* _Assigned task_
What is needed is an exact copy of the entries below, with every picture left out.

::::

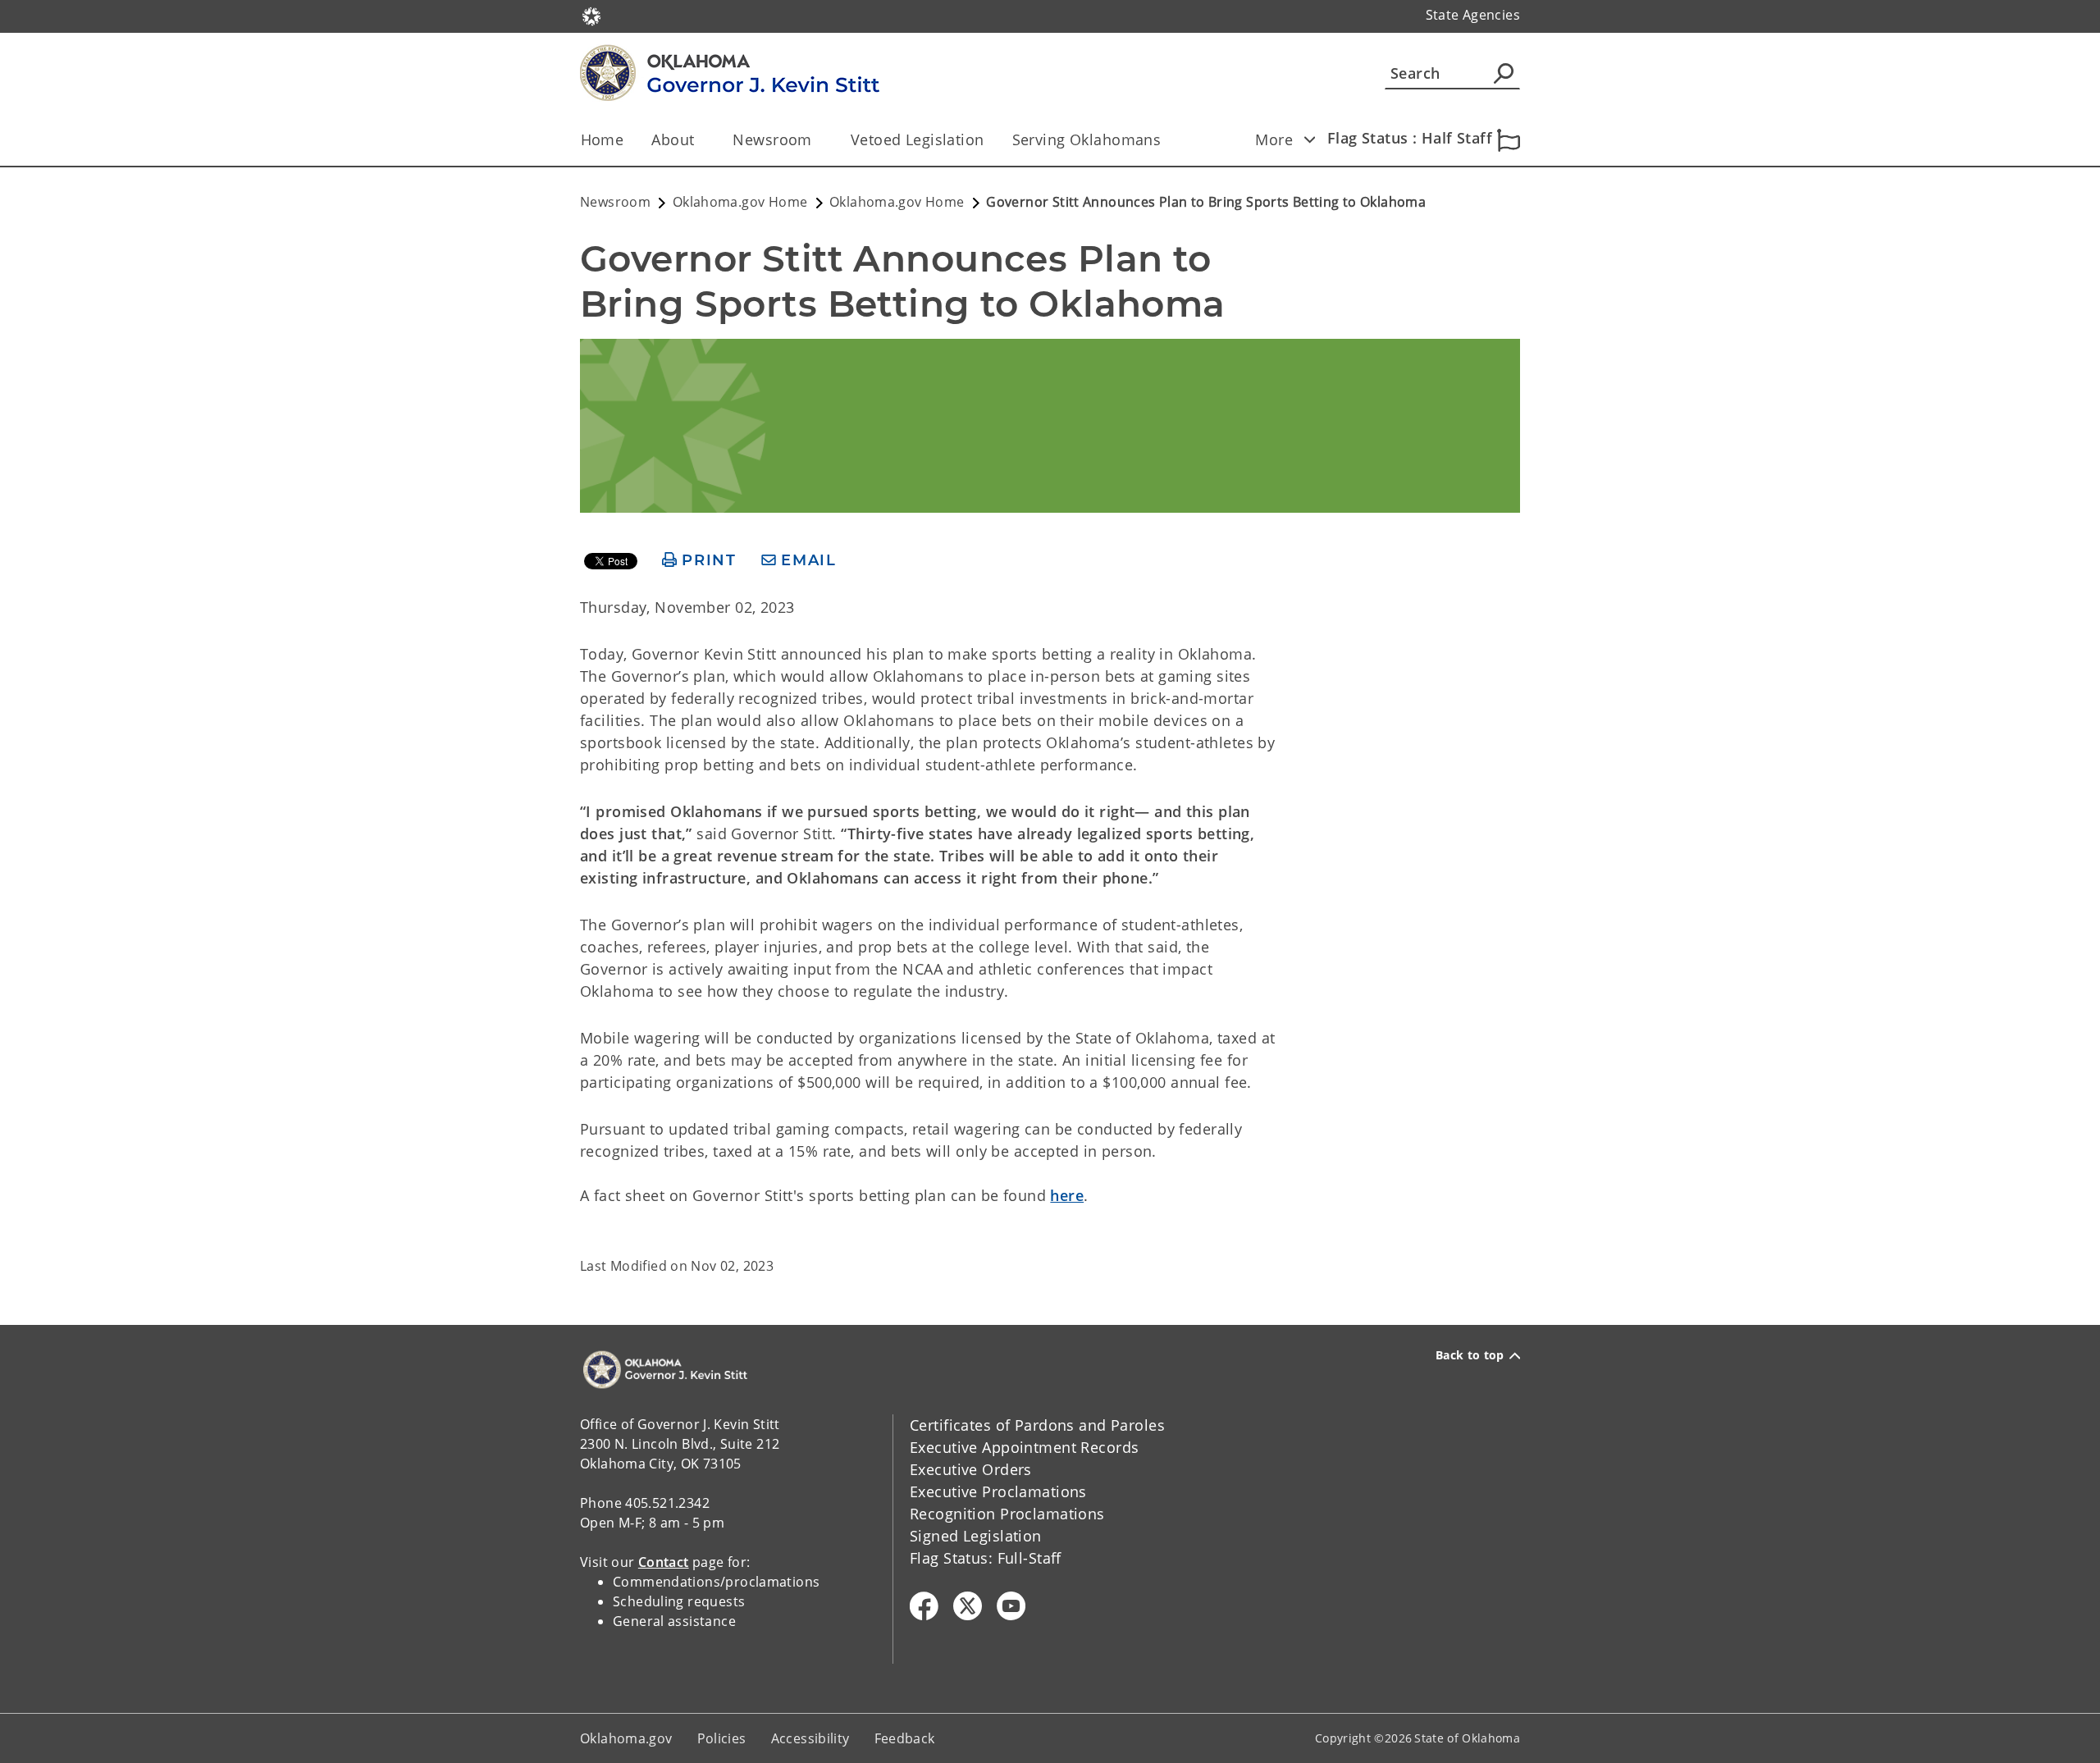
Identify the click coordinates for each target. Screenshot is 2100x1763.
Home (602, 139)
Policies (721, 1738)
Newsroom (772, 139)
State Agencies (1473, 15)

::::

* _Solution_
Identify the click coordinates for each target. Screenshot is 2100x1763.
Home (602, 139)
Policies (721, 1738)
Newsroom (772, 139)
State Agencies (1473, 15)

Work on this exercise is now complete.